** Start Record extracts **

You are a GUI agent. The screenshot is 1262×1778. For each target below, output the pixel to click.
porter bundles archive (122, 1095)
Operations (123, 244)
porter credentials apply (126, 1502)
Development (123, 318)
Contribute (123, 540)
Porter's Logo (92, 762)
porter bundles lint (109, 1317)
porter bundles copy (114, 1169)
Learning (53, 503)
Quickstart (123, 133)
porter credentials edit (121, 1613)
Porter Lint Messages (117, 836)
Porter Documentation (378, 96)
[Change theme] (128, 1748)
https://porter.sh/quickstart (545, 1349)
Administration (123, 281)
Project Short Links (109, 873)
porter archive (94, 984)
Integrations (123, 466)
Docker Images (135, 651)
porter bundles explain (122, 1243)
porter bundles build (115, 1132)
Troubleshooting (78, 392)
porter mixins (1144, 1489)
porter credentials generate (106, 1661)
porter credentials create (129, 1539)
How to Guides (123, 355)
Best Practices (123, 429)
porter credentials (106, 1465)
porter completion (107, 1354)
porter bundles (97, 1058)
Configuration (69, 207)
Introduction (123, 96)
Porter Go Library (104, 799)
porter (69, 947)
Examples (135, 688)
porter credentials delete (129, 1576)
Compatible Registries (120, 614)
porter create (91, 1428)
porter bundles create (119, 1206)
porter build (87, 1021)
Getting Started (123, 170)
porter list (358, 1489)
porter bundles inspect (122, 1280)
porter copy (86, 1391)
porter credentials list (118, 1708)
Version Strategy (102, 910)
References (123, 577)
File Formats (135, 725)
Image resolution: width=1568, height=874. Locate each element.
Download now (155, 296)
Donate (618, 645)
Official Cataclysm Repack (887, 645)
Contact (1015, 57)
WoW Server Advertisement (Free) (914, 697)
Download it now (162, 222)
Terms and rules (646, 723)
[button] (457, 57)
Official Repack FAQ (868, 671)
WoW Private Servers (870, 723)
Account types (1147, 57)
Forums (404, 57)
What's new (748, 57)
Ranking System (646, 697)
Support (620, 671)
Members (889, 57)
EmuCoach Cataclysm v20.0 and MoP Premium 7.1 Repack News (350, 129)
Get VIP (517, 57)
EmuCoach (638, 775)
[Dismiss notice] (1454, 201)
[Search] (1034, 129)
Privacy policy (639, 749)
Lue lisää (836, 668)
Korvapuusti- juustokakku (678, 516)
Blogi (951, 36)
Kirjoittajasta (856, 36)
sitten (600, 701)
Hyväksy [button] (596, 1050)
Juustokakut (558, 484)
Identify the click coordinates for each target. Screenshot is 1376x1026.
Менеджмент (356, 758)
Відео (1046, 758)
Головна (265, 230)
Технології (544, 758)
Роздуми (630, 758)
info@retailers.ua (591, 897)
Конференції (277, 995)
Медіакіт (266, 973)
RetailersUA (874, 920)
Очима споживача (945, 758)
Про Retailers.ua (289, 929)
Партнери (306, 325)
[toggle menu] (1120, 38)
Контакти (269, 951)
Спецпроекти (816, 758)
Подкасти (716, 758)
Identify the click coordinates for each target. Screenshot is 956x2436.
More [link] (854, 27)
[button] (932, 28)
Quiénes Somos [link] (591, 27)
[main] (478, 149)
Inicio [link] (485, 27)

** End Record extracts **

Set down the items verbatim, from the line containing "Juustokakut (558, 484)" through the last line of the items, both included.

= The answer =
Juustokakut (558, 484)
Identify the click coordinates for each target. Screenshot is 1376x1026.
Менеджмент (356, 758)
Відео (1046, 758)
Головна (265, 230)
Технології (544, 758)
Роздуми (630, 758)
info@retailers.ua (591, 897)
Конференції (277, 995)
Медіакіт (266, 973)
RetailersUA (874, 920)
Очима споживача (945, 758)
Про Retailers.ua (289, 929)
Партнери (306, 325)
[toggle menu] (1120, 38)
Контакти (269, 951)
Спецпроекти (816, 758)
Подкасти (716, 758)
Identify the click coordinates for each target. Screenshot is 956x2436.
More [link] (854, 27)
[button] (932, 28)
Quiénes Somos [link] (591, 27)
[main] (478, 149)
Inicio [link] (485, 27)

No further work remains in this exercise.